BROOKLINE, Vt. (WCAX) When it comes to addiction, the focus is often on the opioid crisis. But mental health experts say other disorders are contributing to the problem and they say prescribing more drugs may not be the solution. Our Adam Sullivan shows you another option in Brookline.
Madeline Rico says she is bipolar and has had suicidal thoughts. For the last year, the Baltimore native has been living at Inner Fire. It's a therapeutic community residence in Brookline.
"It's very difficult because I'm having a hard time sleeping. I have a lot of health issues that have been unresolved," Rico said.
Rico is prescribed Lithium. The eight-bed facility, which celebrated a $1 million addition Tuesday, aims to taper her off that medicine.
"Typically the psychiatrists medicate them but they are not dealing with the issues at hand," said Beatrice Birch of Inner Fire.
Doctors and counselors are part of Inner Fire's mission to address those underlying problems. But the facility also uses art and community chores, like gardening and wood chopping, to give Rico and others more of a stake in their own recovery.
"How to be motivated and how to cope with whatever task is in our way," Rico said.
The nonprofit raised $1 million for the new housing unit. It's looking to raise another $1.7 million for more beds and a meeting space.
On this day, journalist and author Robert Whitaker spoke about his life's work writing about medicine. When it comes to treating mental health, he says the system is failing, relying too often on prescription drugs.
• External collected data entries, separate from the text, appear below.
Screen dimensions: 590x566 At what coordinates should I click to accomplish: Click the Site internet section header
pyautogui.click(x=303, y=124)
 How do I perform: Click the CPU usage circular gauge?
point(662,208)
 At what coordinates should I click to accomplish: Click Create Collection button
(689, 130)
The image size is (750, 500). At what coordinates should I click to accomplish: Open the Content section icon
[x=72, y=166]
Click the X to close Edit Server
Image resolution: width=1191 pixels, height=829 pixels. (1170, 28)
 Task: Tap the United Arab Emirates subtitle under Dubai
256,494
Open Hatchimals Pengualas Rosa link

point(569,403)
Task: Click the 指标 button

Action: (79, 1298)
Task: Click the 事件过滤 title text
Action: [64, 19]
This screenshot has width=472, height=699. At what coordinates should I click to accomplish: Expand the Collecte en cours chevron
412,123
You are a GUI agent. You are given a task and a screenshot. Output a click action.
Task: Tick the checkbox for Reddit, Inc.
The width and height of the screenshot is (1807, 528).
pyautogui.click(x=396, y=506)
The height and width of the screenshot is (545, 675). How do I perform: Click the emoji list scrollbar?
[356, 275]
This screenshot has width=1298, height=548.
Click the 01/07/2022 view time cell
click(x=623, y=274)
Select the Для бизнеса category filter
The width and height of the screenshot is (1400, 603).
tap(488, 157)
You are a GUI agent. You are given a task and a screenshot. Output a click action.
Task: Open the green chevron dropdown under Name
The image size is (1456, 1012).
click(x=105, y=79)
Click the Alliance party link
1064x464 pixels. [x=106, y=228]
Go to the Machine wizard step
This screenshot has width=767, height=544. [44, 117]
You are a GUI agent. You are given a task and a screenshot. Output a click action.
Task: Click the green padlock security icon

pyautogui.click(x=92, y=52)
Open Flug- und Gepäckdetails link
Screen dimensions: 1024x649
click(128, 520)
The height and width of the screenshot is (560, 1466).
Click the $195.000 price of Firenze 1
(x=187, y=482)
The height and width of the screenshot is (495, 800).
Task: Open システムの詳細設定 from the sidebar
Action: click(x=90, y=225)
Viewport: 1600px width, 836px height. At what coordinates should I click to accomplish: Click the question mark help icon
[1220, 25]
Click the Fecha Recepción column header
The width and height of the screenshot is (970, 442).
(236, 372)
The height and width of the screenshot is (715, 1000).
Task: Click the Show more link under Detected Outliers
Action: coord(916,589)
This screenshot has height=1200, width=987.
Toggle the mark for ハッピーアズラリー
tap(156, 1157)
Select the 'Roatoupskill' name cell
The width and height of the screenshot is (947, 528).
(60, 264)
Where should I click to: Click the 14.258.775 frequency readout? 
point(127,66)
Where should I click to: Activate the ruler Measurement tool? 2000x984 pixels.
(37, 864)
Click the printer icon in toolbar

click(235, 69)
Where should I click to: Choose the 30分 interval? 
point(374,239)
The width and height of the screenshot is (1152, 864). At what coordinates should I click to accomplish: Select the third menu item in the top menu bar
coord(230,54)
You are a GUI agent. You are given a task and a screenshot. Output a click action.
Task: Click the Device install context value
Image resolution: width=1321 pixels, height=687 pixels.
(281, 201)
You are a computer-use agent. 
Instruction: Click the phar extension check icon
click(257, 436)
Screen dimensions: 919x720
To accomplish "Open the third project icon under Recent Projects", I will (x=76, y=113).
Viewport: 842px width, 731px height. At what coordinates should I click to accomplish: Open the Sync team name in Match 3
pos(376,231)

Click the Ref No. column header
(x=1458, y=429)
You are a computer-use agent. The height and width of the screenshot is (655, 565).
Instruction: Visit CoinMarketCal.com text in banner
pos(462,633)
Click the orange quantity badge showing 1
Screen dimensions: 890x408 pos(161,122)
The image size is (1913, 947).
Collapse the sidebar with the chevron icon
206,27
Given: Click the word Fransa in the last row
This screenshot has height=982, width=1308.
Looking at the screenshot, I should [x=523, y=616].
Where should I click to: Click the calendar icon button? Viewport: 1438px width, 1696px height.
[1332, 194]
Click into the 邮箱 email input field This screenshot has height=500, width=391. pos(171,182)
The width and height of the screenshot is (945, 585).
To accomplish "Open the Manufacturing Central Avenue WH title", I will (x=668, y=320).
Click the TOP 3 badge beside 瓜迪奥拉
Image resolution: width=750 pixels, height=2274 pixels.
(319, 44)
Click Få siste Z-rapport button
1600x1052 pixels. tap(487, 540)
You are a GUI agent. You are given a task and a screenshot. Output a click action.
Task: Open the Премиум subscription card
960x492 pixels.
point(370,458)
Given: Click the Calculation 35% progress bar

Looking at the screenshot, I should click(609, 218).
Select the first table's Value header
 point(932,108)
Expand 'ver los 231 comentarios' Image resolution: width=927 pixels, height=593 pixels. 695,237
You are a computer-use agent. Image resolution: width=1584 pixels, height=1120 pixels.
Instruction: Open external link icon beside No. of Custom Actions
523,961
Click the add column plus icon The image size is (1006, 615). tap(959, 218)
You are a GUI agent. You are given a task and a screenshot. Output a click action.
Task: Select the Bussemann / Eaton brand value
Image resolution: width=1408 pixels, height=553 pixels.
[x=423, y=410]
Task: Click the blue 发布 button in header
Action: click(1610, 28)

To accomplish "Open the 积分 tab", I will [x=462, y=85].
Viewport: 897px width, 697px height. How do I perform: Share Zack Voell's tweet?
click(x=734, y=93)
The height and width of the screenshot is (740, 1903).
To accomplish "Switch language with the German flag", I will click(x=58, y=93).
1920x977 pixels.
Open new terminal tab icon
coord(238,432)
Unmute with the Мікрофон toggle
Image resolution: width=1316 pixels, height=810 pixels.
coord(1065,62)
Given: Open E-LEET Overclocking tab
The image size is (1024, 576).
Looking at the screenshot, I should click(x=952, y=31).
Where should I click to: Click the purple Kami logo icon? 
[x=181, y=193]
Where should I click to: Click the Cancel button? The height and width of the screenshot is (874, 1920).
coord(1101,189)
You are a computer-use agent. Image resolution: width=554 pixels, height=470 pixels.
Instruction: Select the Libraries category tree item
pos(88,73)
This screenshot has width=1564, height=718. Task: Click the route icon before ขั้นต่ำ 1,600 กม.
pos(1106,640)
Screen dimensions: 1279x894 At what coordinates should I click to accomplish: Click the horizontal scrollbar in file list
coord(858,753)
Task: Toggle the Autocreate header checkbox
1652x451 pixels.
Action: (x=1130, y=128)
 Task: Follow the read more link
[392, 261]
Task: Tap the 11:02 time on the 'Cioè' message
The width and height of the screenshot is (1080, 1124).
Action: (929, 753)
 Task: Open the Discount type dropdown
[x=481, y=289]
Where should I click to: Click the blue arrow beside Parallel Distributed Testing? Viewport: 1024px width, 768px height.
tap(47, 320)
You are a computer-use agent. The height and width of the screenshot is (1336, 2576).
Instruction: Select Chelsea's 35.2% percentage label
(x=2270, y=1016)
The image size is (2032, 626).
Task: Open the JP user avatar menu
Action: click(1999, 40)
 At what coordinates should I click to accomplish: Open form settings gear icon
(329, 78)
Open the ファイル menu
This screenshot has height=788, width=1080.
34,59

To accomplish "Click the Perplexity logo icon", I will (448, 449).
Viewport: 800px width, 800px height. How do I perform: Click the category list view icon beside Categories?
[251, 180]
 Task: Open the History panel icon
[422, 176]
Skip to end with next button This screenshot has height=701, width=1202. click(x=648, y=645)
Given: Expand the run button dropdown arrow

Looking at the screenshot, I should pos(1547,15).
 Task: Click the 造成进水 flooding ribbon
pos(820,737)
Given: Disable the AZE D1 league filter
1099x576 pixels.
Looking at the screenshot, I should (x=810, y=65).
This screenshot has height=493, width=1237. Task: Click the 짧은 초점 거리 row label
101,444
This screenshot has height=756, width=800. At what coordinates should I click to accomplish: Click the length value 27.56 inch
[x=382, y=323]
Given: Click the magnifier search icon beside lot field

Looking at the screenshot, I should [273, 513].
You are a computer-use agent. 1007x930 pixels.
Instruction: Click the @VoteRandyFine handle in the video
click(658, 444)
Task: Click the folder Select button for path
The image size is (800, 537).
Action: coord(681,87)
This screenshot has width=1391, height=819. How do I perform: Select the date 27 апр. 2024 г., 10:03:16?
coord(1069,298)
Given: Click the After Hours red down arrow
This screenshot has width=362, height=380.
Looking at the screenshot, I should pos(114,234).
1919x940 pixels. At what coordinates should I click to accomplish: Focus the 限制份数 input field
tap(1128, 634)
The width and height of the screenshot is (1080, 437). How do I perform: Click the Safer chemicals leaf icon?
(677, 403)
"The outcomes for people in the United States and other rich countries are much worse than they are in the poor countries of the world for the same diagnosis. And actually, long-term recovery rates for people diagnosed with schizophrenia are now worse than they have been in 100 years," Whitaker said.
Though Whitaker acknowledges that medication can be what some people need, a 2017 study from Columbia University, says the benefits of antipsychotics are much greater than any potential side effects.
"We help strengthen them on a deeper soul-spiritual level, their reasons why they went to the doctor in the first place," Birch said.
But the facility is not cheap and is paid for out of pocket. A yearlong stay costs nearly $165,000. Rico says it's worth it.
"Helping the community as well and making sure it builds up our self-esteem and confidence and helping others, as well," she said.
The caregivers here say it's about offering people a choice, something they say could and should be used as a model for communities across the country.